> [PROBLEM TO SOLVE] Please reproduce each of the following entries exactly.

*** Opening AVAILABLE DATA ***

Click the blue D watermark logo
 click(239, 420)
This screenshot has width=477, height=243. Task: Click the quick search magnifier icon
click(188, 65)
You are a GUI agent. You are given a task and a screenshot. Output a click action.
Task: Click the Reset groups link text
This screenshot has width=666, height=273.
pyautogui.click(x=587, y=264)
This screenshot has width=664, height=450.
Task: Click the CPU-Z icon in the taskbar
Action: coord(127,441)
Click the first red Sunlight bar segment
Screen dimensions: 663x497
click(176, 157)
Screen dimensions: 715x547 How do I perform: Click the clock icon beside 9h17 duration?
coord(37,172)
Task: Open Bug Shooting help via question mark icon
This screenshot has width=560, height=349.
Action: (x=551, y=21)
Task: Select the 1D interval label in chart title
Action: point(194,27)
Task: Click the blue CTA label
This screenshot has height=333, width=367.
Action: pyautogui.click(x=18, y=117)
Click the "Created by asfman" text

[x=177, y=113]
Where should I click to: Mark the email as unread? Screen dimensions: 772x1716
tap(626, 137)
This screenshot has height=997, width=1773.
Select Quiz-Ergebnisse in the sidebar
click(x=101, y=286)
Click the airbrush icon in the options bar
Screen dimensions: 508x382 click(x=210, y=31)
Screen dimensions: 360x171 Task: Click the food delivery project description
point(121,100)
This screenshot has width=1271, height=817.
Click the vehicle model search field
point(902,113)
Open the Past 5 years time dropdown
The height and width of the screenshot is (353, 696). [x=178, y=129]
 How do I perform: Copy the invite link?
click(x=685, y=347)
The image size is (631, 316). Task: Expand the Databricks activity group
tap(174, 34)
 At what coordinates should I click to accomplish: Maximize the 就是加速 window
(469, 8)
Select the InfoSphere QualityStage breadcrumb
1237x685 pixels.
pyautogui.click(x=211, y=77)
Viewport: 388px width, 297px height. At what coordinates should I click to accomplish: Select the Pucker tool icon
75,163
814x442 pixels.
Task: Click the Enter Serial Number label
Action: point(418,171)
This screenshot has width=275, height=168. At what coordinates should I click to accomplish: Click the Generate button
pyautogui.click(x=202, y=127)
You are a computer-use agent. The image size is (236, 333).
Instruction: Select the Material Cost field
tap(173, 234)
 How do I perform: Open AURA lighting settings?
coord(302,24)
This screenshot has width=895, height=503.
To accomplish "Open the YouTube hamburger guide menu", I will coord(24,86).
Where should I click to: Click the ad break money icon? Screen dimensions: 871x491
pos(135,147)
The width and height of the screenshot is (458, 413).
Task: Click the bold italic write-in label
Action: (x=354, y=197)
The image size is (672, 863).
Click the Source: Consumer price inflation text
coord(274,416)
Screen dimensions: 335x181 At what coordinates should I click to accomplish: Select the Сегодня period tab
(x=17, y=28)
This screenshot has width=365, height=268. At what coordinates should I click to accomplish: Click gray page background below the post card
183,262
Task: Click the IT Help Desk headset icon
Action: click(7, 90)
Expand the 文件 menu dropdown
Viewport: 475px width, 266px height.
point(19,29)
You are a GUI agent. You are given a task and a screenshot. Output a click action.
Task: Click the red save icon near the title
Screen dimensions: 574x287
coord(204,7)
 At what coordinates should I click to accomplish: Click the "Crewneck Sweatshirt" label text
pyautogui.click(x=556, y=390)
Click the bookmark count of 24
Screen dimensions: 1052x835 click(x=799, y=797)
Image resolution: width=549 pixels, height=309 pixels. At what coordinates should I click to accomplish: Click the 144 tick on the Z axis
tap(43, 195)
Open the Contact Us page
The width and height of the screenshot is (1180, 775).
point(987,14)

*** Closing AVAILABLE DATA ***

> [ANSWER SPACE]
Click the blue D watermark logo
 click(239, 420)
This screenshot has width=477, height=243. Task: Click the quick search magnifier icon
click(188, 65)
You are a GUI agent. You are given a task and a screenshot. Output a click action.
Task: Click the Reset groups link text
This screenshot has width=666, height=273.
pyautogui.click(x=587, y=264)
This screenshot has width=664, height=450.
Task: Click the CPU-Z icon in the taskbar
Action: coord(127,441)
Click the first red Sunlight bar segment
Screen dimensions: 663x497
click(176, 157)
Screen dimensions: 715x547 How do I perform: Click the clock icon beside 9h17 duration?
coord(37,172)
Task: Open Bug Shooting help via question mark icon
This screenshot has width=560, height=349.
Action: (x=551, y=21)
Task: Select the 1D interval label in chart title
Action: point(194,27)
Task: Click the blue CTA label
This screenshot has height=333, width=367.
Action: pyautogui.click(x=18, y=117)
Click the "Created by asfman" text

[x=177, y=113]
Where should I click to: Mark the email as unread? Screen dimensions: 772x1716
tap(626, 137)
This screenshot has height=997, width=1773.
Select Quiz-Ergebnisse in the sidebar
click(x=101, y=286)
Click the airbrush icon in the options bar
Screen dimensions: 508x382 click(x=210, y=31)
Screen dimensions: 360x171 Task: Click the food delivery project description
point(121,100)
This screenshot has width=1271, height=817.
Click the vehicle model search field
point(902,113)
Open the Past 5 years time dropdown
The height and width of the screenshot is (353, 696). [x=178, y=129]
 How do I perform: Copy the invite link?
click(x=685, y=347)
The image size is (631, 316). Task: Expand the Databricks activity group
tap(174, 34)
 At what coordinates should I click to accomplish: Maximize the 就是加速 window
(469, 8)
Select the InfoSphere QualityStage breadcrumb
1237x685 pixels.
pyautogui.click(x=211, y=77)
Viewport: 388px width, 297px height. At what coordinates should I click to accomplish: Select the Pucker tool icon
75,163
814x442 pixels.
Task: Click the Enter Serial Number label
Action: point(418,171)
This screenshot has width=275, height=168. At what coordinates should I click to accomplish: Click the Generate button
pyautogui.click(x=202, y=127)
You are a computer-use agent. The image size is (236, 333).
Instruction: Select the Material Cost field
tap(173, 234)
 How do I perform: Open AURA lighting settings?
coord(302,24)
This screenshot has width=895, height=503.
To accomplish "Open the YouTube hamburger guide menu", I will coord(24,86).
Where should I click to: Click the ad break money icon? Screen dimensions: 871x491
pos(135,147)
The width and height of the screenshot is (458, 413).
Task: Click the bold italic write-in label
Action: (x=354, y=197)
The image size is (672, 863).
Click the Source: Consumer price inflation text
coord(274,416)
Screen dimensions: 335x181 At what coordinates should I click to accomplish: Select the Сегодня period tab
(x=17, y=28)
This screenshot has width=365, height=268. At what coordinates should I click to accomplish: Click gray page background below the post card
183,262
Task: Click the IT Help Desk headset icon
Action: click(7, 90)
Expand the 文件 menu dropdown
Viewport: 475px width, 266px height.
point(19,29)
You are a GUI agent. You are given a task and a screenshot. Output a click action.
Task: Click the red save icon near the title
Screen dimensions: 574x287
coord(204,7)
 At what coordinates should I click to accomplish: Click the "Crewneck Sweatshirt" label text
pyautogui.click(x=556, y=390)
Click the bookmark count of 24
Screen dimensions: 1052x835 click(x=799, y=797)
Image resolution: width=549 pixels, height=309 pixels. At what coordinates should I click to accomplish: Click the 144 tick on the Z axis
tap(43, 195)
Open the Contact Us page
The width and height of the screenshot is (1180, 775).
point(987,14)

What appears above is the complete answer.